■ Required tasks ■
(a) In the patch discussion, what call does ucc_geth_close lack?
(b) Change the patch discussion from "Reviewed-by: Anton Vorontsov" to "(permalink / raw)" so that "Fix hang" stands in place of "Fix deadlock", and write out that part.
(c) Write what follows the final line of the patch discussion.

■ Text to read ■

On Fri, Nov 12, 2010 at 02:55:08PM +0100, Joakim Tjernlund wrote:
> ucc_geth_close lacks a cancel_work_sync(&ugeth->timeout_work)
> to stop any outstanding processing of TX fail. However, one
> can not call cancel_work_sync without fixing the timeout function
> otherwise it will deadlock. This patch brings ucc_geth in line with
> gianfar:
> 
> Don't bring the interface down and up, just reinit controller HW
> and PHY.
> 
> Signed-off-by: Joakim Tjernlund <Joakim.Tjernlund@transmode.se>

Looks sane, thanks!

Reviewed-by: Anton Vorontsov <cbouatmailru@gmail.com>

^ permalink raw reply	[flat|nested] 7+ messages in thread

* Re: [PATCH 2/2] ucc_geth: Fix deadlock
  2010-11-12 13:55 ` [PATCH 2/2] ucc_geth: Fix deadlock Joakim Tjernlund
@ 2010-11-12 14:09   ` Anton Vorontsov
  2010-11-12 20:25     ` David Miller
  2010-11-14 14:43     ` Joakim Tjernlund
  0 siblings, 2 replies; 7+ messages in thread
From: Anton Vorontsov @ 2010-11-12 14:09 UTC (permalink / raw)

[Extracted data]
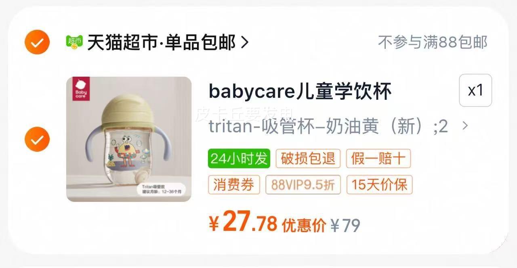
Task: Uncheck the store-level orange checkmark
Action: coord(37,42)
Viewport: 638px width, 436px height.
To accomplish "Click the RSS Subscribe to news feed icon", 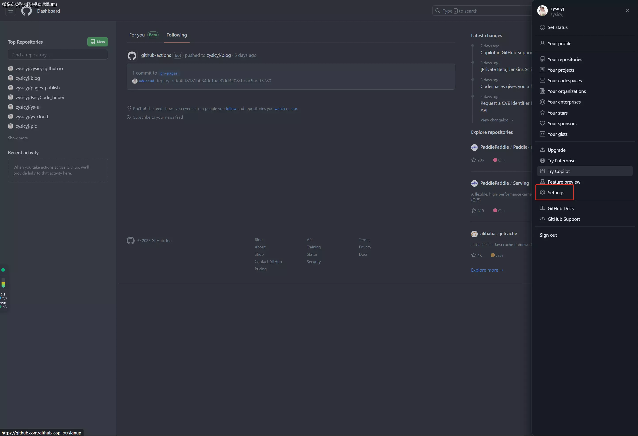I will tap(129, 117).
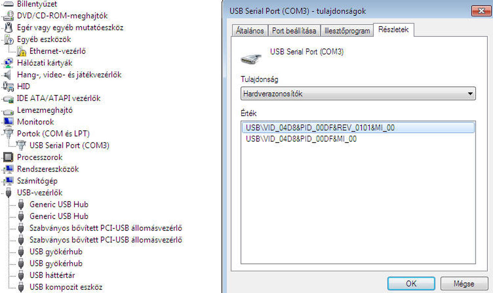Switch to the Általános tab
The image size is (493, 293).
pyautogui.click(x=250, y=31)
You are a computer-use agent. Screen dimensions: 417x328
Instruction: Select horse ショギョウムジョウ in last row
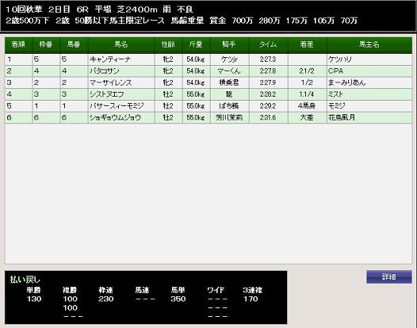[x=115, y=117]
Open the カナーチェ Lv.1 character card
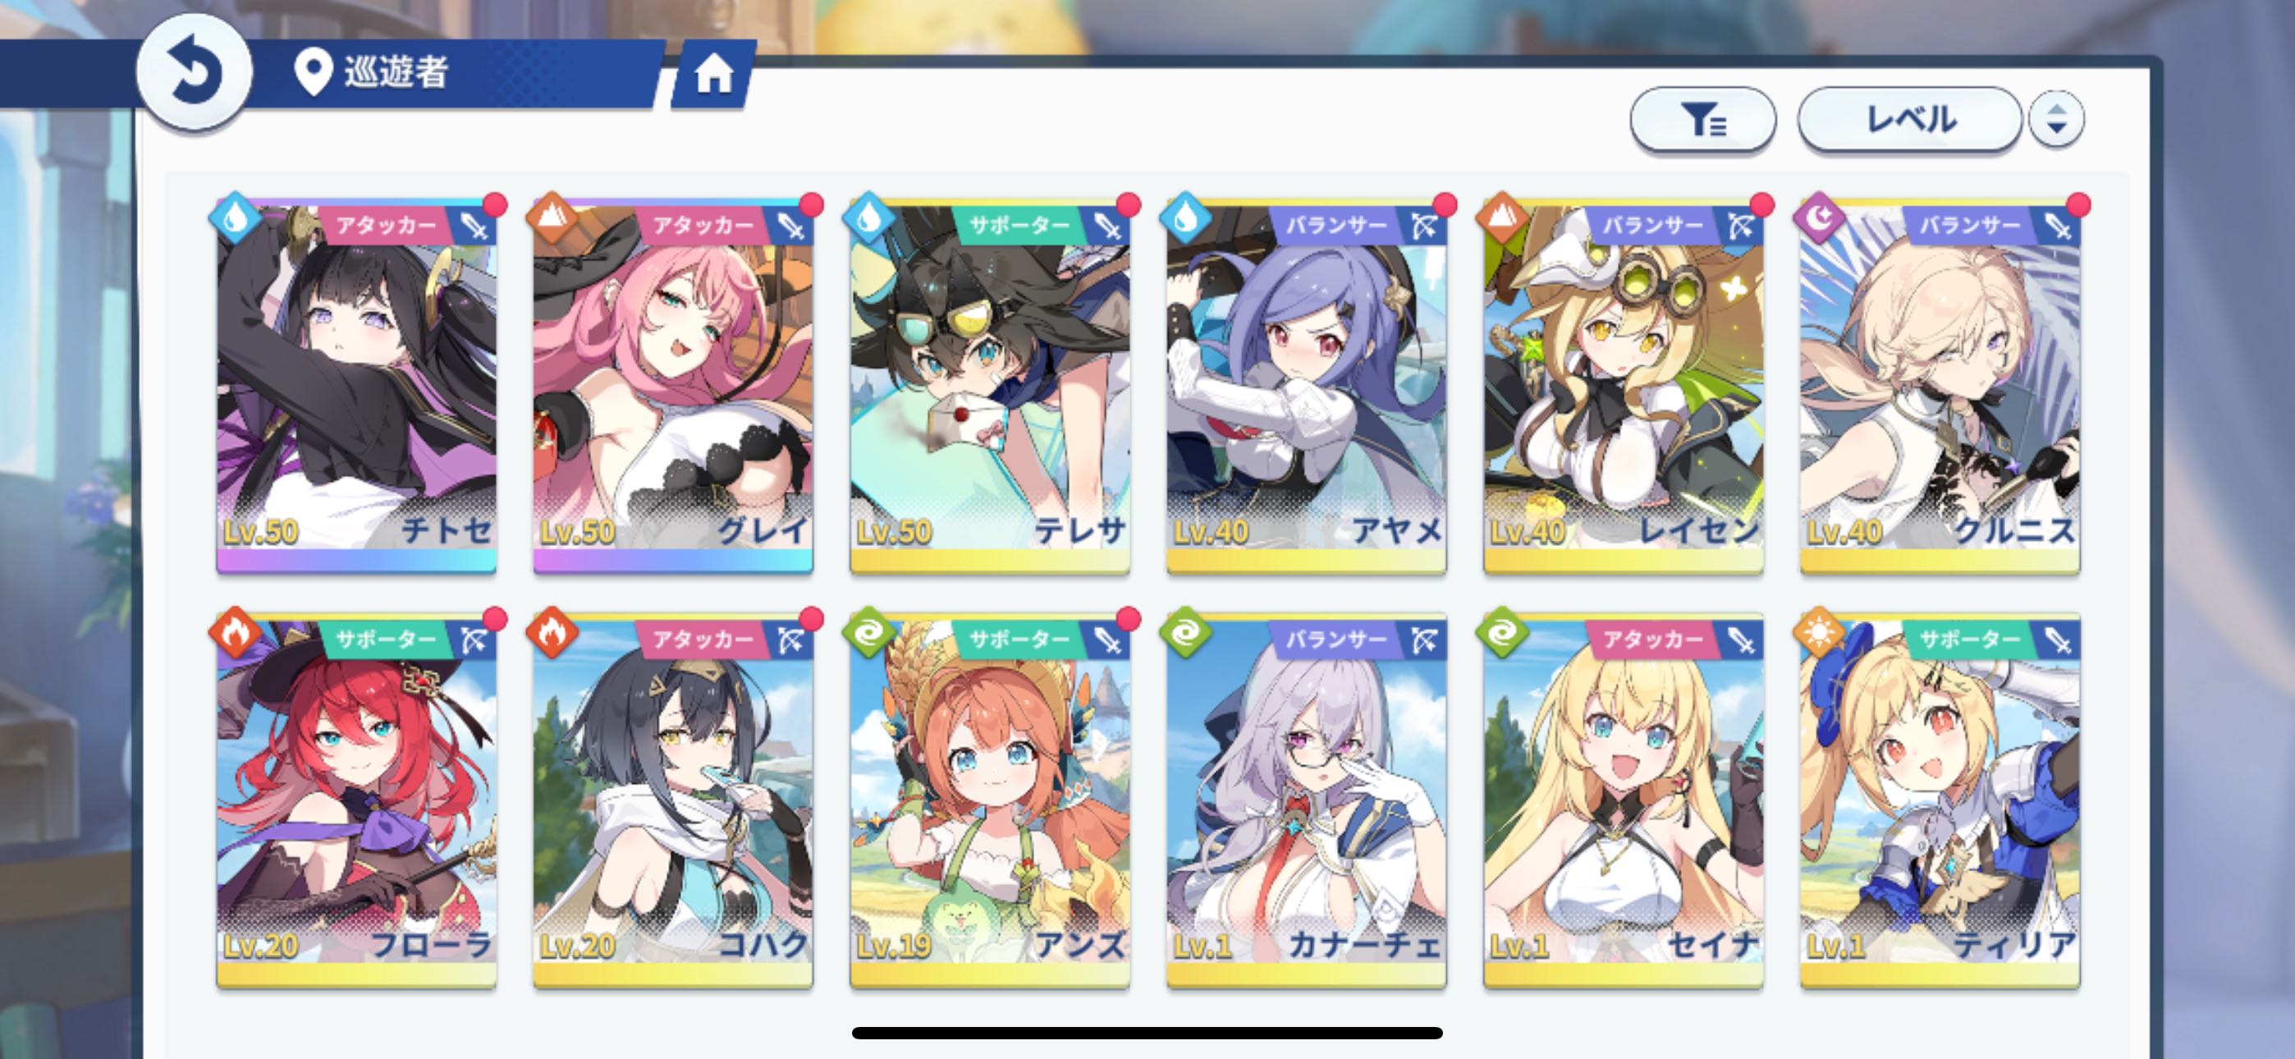The height and width of the screenshot is (1059, 2295). 1306,800
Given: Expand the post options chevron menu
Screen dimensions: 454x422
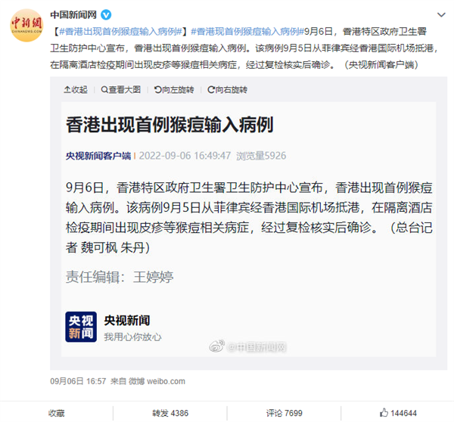Looking at the screenshot, I should pos(441,15).
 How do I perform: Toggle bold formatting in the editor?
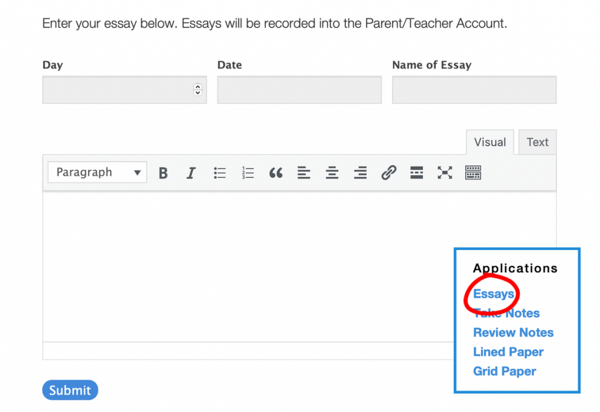[163, 173]
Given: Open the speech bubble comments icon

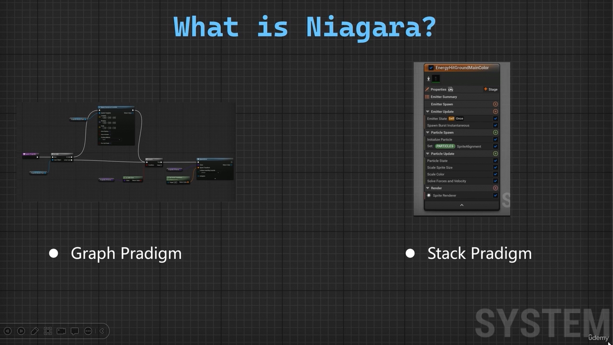Looking at the screenshot, I should tap(75, 331).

■ Set of answers ■
(a) It lacks a cancel_work_sync(&ugeth->timeout_work) call.

(b)
Reviewed-by: Anton Vorontsov <cbouatmailru@gmail.com>

^ permalink raw reply	[flat|nested] 7+ messages in thread

* Re: [PATCH 2/2] ucc_geth: Fix hang
  2010-11-12 13:55 ` [PATCH 2/2] ucc_geth: Fix hang Joakim Tjernlund
@ 2010-11-12 14:09   ` Anton Vorontsov
  2010-11-12 20:25     ` David Miller
  2010-11-14 14:43     ` Joakim Tjernlund
  0 siblings, 2 replies; 7+ messages in thread
From: Anton Vorontsov @ 2010-11-12 14:09 UTC (permalink / raw)

(c)
  To: Joakim Tjernlund; +Cc: netdev, linuxppc-dev

On Fri, Nov 12, 2010 at 02:55:09PM +0100, Joakim Tjernlund wrote:
> This script:
>  while [ 1==1 ] ; do ifconfig eth0 up; usleep 1950000 ;ifconfig eth0 down; dmesg -c ;done
> causes in just a second or two:
> INFO: task ifconfig:572 blocked for more than 120 seconds.
[...]
> The reason appears to be ucc_geth_stop meets adjust_link as the
> PHY reports PHY changes. I belive adjust_link hangs somewhere,
> holding the PHY lock, because ucc_geth_stop disabled the
> controller HW.
> Fix is to stop the PHY before disabling the controller.
> 
> Signed-off-by: Joakim Tjernlund <Joakim.Tjernlund@transmode.se>

It's unclear where exactly adjust_link() hangs, but the patch
looks as the right thing overall.

Thanks!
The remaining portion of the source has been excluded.